An article appears in the Daily Mail last week about a Wife whose case went to the Court of Appeal. Apparently she was arguing that her husband should never have been "allowed" to divorce her because the grounds were so "trivial".
The article tells of how she had broken down in tears in Court when she described the particulars of his unreasonable behaviour petition as "normal squabbling between a husband and wife". According to the piece, the Court of Appeal , though sympathetic, did not allow her appeal. Thorpe LJ said that although the marriage could not be saved he felt "the sadness of the wife’s position and her complete inability to accept what has happened to her."
As practitioners, we often come across situations where one client wants a divorce and the other does not feel ready to let go of the relationship. In those circumstances, it is only right that the person who feels the marriage has irretrievably broken down has the right to bring it to an end.
Having explained to many clients over the years that if they have not been separated for two years and both parties have been faithful, they need to be prepared to cite some aspects of the other party's behaviour, I am very familiar with the appellant in this case's emotional reaction to the particulars cited by the husband.
The current practice among family lawyers for making unreasonable behaviour particulars as anodyne as possible is the next best thing to the no fault divorce system contained within the Family Law Act 1996 which was never brought into force. It is a compromise position; a practical means of mitigating the animosity when marriages come to an end within the Matrimonial Causes Act 1973. This case does show, however, the pitfalls operating a no fault system within a 40 year old legislative framework and the difficulties for lay clients trying to grasp the finer points of the system. For a system that is meant to help parties move on, reflecting on the wreckage of a broken relationship by picking out the aspects that are least offensive (but still offensive enough) seems an odd starting point.
The current system defies logic. On the one hand, if one client is not ready to accept the end of the relationship, then citing their behaviour (however anodyne) is only going to rub salt in the wound, inflame tensions and lead to an escalation of ill-feeling. I have sat with many clients who feel guilty that they have come to the end of the road before their partner has got there. We then ask them to point the finger at the other party to achieve the finality they seek.
On the other hand, if both spouses are agreed that the relationship has come to an end, there equally seems little point doing what one High Court Judge memorably described (in the context of financial provision on divorce) as "rummaging in the attic of the marriage".
Clients are always amazed to hear that the reasons for the breakdown of the marriage and one party's behaviour towards the other has a negligible impact on the division of finances. Contrary to popular belief, bringing into force new legislation will therefore not mean more gold-diggers are allowed to swindle their rich spouses because it is easier to get a divorce. The current system would allow them to cite anodyne particulars in any event to pursue their financial claims on divorce.

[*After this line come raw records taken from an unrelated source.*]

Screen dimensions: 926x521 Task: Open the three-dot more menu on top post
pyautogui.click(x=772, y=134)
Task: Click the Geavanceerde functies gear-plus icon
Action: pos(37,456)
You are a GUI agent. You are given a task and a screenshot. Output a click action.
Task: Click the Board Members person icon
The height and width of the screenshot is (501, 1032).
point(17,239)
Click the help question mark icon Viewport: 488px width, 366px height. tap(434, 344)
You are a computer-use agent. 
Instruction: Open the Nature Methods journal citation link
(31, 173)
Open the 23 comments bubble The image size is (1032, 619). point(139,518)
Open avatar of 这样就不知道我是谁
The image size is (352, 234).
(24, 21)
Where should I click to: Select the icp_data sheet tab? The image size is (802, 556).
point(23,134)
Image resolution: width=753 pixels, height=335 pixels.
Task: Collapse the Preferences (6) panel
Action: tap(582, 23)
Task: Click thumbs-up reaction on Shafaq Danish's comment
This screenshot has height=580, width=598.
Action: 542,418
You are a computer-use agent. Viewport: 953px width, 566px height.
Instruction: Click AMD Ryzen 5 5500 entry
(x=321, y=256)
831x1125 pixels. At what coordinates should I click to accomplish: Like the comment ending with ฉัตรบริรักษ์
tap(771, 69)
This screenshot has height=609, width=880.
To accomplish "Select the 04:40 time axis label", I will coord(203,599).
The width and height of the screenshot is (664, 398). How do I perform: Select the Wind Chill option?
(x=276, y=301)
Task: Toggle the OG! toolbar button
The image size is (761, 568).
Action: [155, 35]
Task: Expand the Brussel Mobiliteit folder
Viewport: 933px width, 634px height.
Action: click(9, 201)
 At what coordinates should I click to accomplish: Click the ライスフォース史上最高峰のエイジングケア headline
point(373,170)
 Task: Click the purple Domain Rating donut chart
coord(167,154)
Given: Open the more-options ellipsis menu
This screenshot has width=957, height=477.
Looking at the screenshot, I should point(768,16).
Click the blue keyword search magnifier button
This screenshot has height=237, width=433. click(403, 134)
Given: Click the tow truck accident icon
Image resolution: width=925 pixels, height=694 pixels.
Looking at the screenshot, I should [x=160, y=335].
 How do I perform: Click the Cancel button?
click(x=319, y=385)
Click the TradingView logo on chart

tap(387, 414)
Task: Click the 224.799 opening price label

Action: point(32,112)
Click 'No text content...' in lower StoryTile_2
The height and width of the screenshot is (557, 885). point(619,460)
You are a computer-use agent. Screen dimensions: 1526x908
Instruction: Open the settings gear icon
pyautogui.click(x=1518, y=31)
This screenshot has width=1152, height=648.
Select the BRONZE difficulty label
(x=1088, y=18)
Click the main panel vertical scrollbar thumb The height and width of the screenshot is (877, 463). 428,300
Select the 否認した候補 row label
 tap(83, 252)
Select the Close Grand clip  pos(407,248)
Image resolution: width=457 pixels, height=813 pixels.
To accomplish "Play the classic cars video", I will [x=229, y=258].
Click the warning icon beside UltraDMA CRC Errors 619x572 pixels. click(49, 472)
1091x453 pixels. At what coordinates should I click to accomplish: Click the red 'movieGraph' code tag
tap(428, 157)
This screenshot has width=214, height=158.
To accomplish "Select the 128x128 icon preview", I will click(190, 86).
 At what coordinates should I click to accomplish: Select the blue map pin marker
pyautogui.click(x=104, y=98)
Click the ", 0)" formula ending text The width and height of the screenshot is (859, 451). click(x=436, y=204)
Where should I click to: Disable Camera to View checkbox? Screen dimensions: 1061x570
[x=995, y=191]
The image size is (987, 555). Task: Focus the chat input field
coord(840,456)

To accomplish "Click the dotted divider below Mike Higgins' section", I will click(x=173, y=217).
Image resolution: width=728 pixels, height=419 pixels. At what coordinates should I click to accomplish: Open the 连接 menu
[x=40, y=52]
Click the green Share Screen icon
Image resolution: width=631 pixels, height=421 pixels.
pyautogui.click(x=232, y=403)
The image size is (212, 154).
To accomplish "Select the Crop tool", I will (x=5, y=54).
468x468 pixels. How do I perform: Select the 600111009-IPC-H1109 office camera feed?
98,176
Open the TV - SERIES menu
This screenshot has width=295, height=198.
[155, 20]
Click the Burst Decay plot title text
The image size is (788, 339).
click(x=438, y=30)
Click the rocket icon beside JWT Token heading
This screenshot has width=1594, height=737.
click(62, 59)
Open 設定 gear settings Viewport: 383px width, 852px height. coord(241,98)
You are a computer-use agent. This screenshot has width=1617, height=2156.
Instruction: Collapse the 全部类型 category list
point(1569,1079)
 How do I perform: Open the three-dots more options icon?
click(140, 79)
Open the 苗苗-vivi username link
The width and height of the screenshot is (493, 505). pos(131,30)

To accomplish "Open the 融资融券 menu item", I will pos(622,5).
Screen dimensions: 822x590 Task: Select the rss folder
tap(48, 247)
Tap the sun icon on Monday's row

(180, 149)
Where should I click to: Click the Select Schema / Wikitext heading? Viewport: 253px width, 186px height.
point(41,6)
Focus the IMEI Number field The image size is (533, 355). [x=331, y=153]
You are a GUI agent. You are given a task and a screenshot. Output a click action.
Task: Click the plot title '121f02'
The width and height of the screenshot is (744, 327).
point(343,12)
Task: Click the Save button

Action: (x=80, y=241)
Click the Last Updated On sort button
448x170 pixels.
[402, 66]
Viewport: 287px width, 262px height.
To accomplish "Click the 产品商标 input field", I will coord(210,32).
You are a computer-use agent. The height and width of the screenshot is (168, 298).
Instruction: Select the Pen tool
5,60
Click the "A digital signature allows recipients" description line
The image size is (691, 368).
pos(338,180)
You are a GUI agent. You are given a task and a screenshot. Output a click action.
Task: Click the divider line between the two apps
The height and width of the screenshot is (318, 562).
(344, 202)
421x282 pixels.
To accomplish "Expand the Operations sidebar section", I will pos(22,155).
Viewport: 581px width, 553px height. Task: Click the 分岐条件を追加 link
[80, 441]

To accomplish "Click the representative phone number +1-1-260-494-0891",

Although it is often found within the factual evidence in disputes between parents, spouses' behaviour towards each other has no place in law in children proceedings, where the child's welfare is the court's paramount consideration. The reasons for the marriage breaking down will usually have no bearing on decisions over contact and residence.
Why then, is there a need for particulars of behaviour to be cited in a petition? It has no relevance to anything. Behaviour petitions are a "means to an end" and that is the advice that clients are receiving every day on the ground. The lady in the Daily Mail case is right, in the sense that we ask clients routinely to escalate what could, in one marriage, be perceived as normal behaviour between two spouses instead of allowing spouses to simply accept that sometimes relationships do not work and that neither party is to blame.
Furthermore, at a time when the Family Justice System is under intolerable strain and where both judicial time and time spent by court staff is at an absolute premium, a more straightforward system which recognised in legislation the position on the ground would have practical benefits as well. The case for removing divorce from the court system was well put by the President of the Division himself last Saturday at the Resolution National Conference when he said:-
"At the moment, it seems to me we have a system – so far as divorce itself is concerned – which is in fact administrative, but which masquerades as judicial. No doubt this has its roots in history. In the 19th century, and for much of the 20th, divorce was a matter of social status. It mattered whether you were divorced or not, and if you were, it was important to demonstrate that you were the innocent party. All that, I think, has gone. Defended divorces are now effectively unheard of."
California paved the way with the introduction of no fault divorce in the Sixties. It is the norm throughout much of the developed world. Perhaps it is time that we moved into the 21st Century in this regard?